Requirement:
Below are the records; give again exactly the line with "Instruction: Click the circled-i", the line with "Click the purple Deposit button", and each line that lies between them, and nothing besides.

Collected data entries:
BEGIN
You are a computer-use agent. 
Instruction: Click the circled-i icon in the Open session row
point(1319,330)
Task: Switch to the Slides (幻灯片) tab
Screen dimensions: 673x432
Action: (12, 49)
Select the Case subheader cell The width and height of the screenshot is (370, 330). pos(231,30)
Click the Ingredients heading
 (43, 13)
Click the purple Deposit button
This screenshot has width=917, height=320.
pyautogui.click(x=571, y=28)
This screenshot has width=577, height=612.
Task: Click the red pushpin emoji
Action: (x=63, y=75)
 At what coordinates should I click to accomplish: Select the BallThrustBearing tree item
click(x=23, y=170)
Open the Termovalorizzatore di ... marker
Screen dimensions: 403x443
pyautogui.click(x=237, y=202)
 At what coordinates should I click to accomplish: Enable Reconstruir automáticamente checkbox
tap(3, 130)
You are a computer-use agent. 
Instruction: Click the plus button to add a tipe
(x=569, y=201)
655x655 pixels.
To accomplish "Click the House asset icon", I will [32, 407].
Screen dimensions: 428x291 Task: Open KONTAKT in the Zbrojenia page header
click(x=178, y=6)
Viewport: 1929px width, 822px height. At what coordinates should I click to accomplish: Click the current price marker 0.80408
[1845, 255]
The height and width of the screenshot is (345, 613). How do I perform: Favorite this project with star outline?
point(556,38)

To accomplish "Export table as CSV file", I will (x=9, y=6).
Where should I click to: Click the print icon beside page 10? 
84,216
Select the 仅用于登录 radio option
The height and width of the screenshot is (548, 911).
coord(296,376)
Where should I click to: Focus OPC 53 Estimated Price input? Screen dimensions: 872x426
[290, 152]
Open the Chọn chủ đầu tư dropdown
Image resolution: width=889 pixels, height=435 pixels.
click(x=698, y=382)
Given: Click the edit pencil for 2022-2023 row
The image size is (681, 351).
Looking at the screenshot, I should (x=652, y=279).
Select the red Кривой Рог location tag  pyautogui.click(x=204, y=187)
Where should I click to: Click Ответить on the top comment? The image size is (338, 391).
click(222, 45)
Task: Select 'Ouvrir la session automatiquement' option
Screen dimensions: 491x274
END
Completed exercise:
Instruction: Click the circled-i icon in the Open session row
point(1319,330)
Task: Switch to the Slides (幻灯片) tab
Screen dimensions: 673x432
Action: (12, 49)
Select the Case subheader cell The width and height of the screenshot is (370, 330). pos(231,30)
Click the Ingredients heading
 (43, 13)
Click the purple Deposit button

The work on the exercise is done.